- Reading passage:
+--
Saturday, August 18, 2007

Pay It Forward

By Kirsten Scott

If you're like me, you've never heard of Catherine Ryan Hyde (until now). She's the author of the book Pay It Forward, which was later turned into a movie starring Haley Joel Osment, Helen Hunt, and Kevin Spacey. The concept of Pay It Forward is simple--someone does you a favor, and instead of trying to pay them back you pay it forward by doing something nice for someone else. I was going to start this blog with a picture from that movie, but--DUH--this is a blog about AUTHORS and BOOKS, so I decided to go for the original. :-)

I was the receipient of a random act of extreme kindness recently, and I'm still reeling. An author I had never met judged one of my manuscripts in a contest, and contacted me afterward to tell me she loved the partial and wanted to introduce me to her agent or her editor, anything she could do to help get it sold.

(I still get the shivers when I look at her email.)

It was an incredibly kind gesture, and did wonders for my tender writer's ego.

About a month ago, I was on a plane by myself and in the seats next to me were a mother and her fifteen month and four year old kids. I spent the plane ride entertaining the four year old, because the fifteen month old was screaming (LOUDLY) and he quieted down only if she walked up and down the aisle with him. I held the little one for a while, too, to give her a break. I'd like to think that was a pay it forward moment for me. Of course, I'm still looking for another opportunity to pass on the kindness that was given to me.

I love the Pay It Forward idea, and I think we all Pay It Forward, whether we do so consciously or not. So toot your own horn--when did you Pay It Forward? Or when did someone treat you to an act of random kindness? We'd love to hear your stories.


Caren Crane said...
+--
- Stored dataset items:
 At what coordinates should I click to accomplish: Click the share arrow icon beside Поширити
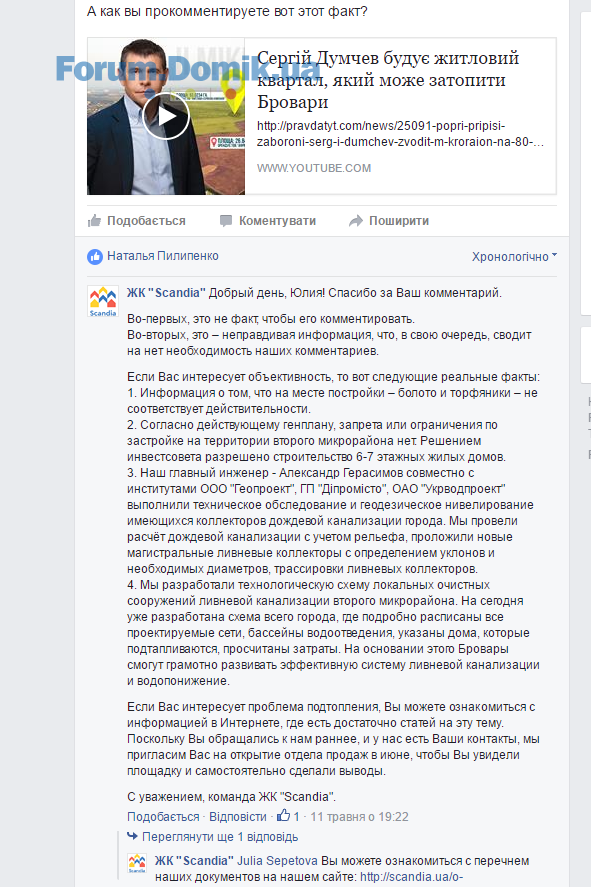355,221
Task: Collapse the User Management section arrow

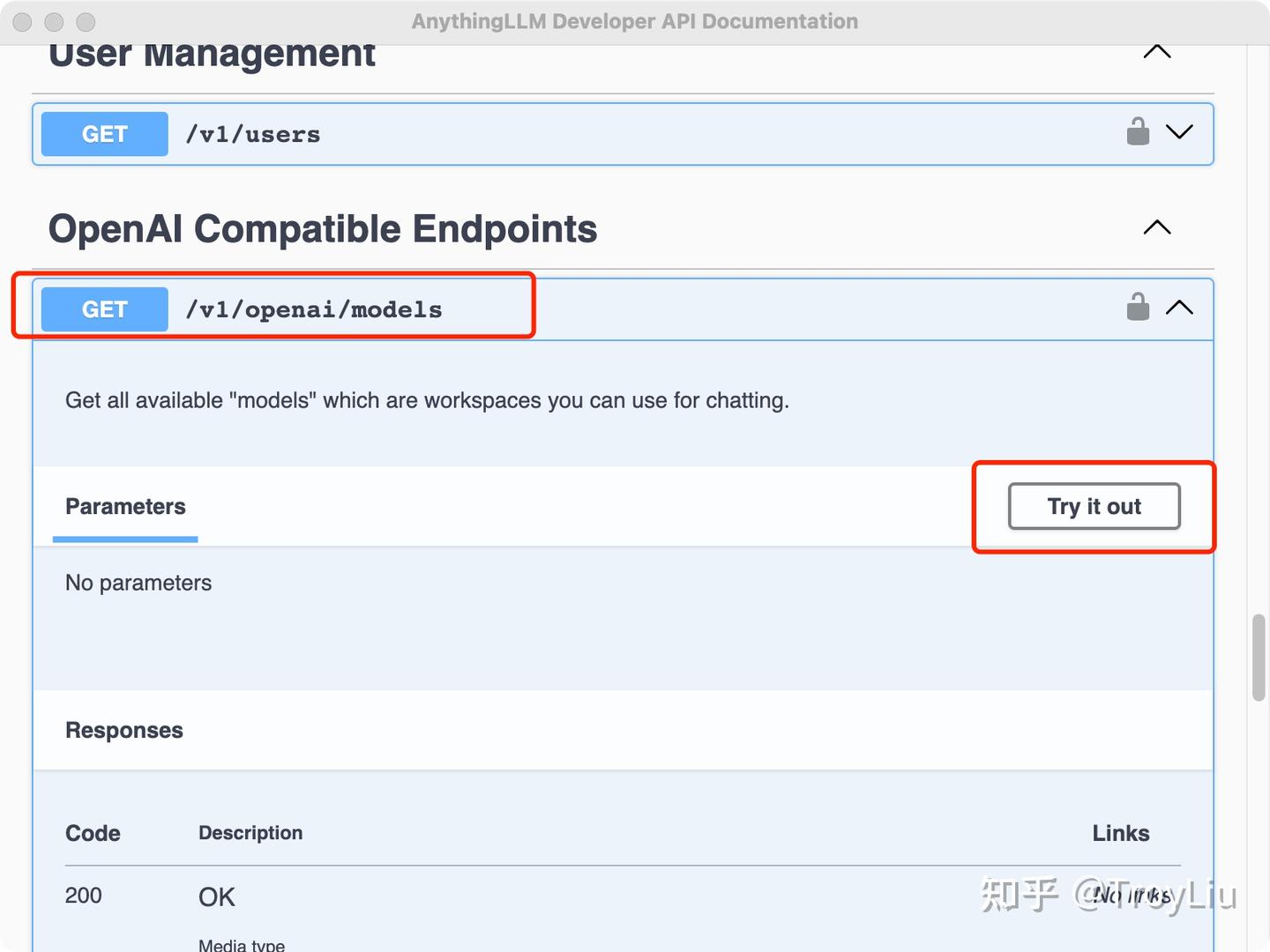Action: point(1157,53)
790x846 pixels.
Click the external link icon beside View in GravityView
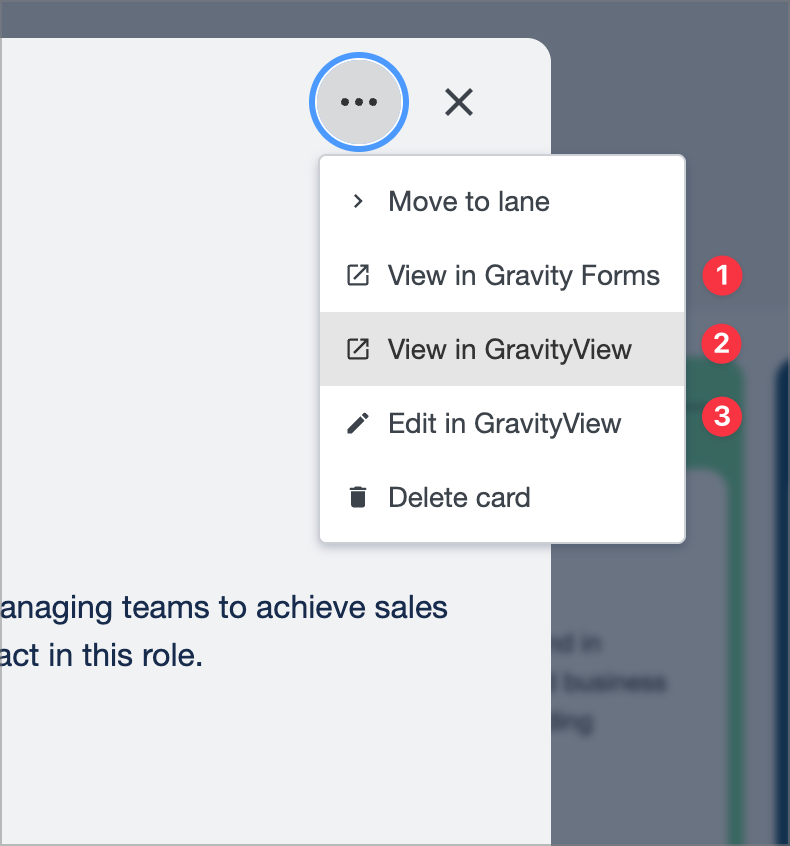click(357, 349)
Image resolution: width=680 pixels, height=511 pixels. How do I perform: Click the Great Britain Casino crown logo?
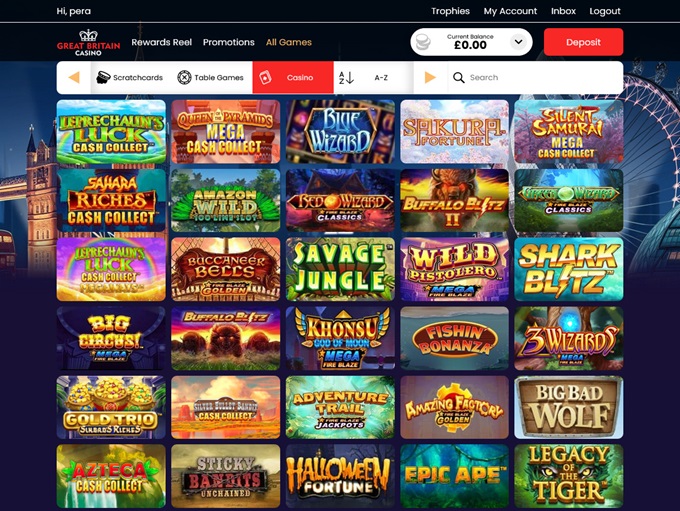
+--
- Your instructions: Put this sentence from the blog post about Pay It Forward into Spanish: "The concept of Pay It Forward is simple--someone does you a favor, and instead of trying to pay them back you pay it forward by doing something nice for someone else."

- Exercise result: El concepto de Pay It Forward es sencillo: alguien te hace un favor y, en lugar de intentar devolvérselo, lo pasas adelante haciendo algo bueno por otra persona.